DATASET EXCERPTS:
#####
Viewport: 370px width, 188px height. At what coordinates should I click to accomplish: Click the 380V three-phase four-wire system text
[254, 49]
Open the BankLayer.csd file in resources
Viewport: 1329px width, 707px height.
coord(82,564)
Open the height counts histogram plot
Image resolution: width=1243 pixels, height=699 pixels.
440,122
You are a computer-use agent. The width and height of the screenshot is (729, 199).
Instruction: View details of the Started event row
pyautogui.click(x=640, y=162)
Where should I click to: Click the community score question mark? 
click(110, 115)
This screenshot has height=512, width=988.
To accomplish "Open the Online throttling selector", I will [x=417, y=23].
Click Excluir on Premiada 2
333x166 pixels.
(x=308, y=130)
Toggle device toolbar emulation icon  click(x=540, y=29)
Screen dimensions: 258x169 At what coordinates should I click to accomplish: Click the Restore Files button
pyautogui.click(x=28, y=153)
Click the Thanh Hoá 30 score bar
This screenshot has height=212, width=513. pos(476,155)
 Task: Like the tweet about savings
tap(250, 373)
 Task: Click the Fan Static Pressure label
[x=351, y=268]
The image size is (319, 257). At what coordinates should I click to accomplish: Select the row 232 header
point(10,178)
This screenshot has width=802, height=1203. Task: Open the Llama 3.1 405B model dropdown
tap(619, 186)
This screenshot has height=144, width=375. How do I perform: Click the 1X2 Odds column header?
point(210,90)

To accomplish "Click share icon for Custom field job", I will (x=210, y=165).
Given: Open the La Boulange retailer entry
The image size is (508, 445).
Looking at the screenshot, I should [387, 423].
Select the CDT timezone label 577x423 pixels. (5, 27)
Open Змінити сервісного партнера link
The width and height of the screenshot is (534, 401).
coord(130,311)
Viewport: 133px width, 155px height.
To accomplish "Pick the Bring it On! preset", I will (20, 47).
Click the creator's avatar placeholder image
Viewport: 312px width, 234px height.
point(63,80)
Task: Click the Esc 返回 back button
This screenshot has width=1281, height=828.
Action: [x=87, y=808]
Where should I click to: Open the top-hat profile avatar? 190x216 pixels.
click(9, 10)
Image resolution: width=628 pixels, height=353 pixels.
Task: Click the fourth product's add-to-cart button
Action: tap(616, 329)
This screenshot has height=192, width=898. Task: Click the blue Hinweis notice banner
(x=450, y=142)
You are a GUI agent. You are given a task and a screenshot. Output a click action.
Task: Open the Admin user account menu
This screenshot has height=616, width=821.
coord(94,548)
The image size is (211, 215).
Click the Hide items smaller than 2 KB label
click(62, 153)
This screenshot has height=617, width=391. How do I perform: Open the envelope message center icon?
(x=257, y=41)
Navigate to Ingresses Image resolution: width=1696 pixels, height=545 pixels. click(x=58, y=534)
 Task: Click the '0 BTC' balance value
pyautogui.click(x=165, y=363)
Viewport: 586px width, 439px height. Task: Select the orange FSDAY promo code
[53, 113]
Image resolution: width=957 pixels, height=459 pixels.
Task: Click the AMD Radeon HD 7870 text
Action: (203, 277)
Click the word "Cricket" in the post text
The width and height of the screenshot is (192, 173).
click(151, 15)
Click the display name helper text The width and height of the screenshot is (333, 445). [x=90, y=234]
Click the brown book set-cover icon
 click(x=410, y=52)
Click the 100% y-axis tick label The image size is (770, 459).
#####
PROBLEM:
Report the number of lines in the entries where the word "agent" occurs, and add nothing else.

RESULT OF THE EXERCISE:
2